Reproduce the material starting at its beginning and ending at the line containing "What are the", changing "image size" to "image dimensions" and leaving everything else the same.

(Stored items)
_ _ _ _

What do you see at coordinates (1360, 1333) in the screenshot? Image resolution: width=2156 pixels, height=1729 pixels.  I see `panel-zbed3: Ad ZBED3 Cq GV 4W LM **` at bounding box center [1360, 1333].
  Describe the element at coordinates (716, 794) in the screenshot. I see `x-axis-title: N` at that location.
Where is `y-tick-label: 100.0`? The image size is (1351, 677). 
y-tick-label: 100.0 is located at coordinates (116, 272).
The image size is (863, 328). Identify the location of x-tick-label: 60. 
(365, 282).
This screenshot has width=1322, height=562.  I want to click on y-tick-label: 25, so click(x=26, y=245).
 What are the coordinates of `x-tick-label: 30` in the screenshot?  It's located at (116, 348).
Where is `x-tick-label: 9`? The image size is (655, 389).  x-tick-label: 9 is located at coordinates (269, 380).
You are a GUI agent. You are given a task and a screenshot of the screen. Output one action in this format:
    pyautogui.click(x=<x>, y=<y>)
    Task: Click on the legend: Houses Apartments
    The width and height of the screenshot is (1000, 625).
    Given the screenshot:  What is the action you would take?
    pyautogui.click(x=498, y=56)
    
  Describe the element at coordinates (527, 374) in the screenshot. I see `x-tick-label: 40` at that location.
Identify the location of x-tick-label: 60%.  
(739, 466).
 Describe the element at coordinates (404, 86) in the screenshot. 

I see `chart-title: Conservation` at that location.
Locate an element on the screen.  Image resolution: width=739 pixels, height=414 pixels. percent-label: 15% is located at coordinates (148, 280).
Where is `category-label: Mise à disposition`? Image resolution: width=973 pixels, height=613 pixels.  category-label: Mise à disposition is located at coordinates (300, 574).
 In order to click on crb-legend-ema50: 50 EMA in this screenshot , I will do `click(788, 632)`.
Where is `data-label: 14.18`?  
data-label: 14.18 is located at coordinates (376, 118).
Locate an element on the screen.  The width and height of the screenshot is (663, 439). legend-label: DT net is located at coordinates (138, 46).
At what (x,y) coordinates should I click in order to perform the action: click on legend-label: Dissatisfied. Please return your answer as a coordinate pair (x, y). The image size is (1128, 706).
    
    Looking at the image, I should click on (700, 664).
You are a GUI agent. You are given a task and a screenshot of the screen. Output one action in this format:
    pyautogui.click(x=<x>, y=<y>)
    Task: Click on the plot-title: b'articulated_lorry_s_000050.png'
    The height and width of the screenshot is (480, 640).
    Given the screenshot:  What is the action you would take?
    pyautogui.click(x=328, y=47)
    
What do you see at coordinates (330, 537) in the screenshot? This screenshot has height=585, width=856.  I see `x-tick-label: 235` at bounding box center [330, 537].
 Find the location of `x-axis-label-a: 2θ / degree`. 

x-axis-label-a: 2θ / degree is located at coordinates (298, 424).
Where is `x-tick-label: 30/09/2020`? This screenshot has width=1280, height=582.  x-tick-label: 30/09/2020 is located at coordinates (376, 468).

_ _ _ _

• Result:
What do you see at coordinates (1360, 1333) in the screenshot? Image resolution: width=2156 pixels, height=1729 pixels.  I see `panel-zbed3: Ad ZBED3 Cq GV 4W LM **` at bounding box center [1360, 1333].
  Describe the element at coordinates (716, 794) in the screenshot. I see `x-axis-title: N` at that location.
Where is `y-tick-label: 100.0`? The image dimensions is (1351, 677). 
y-tick-label: 100.0 is located at coordinates (116, 272).
The image dimensions is (863, 328). Identify the location of x-tick-label: 60. 
(365, 282).
This screenshot has width=1322, height=562.  I want to click on y-tick-label: 25, so click(x=26, y=245).
 What are the coordinates of `x-tick-label: 30` in the screenshot?  It's located at (116, 348).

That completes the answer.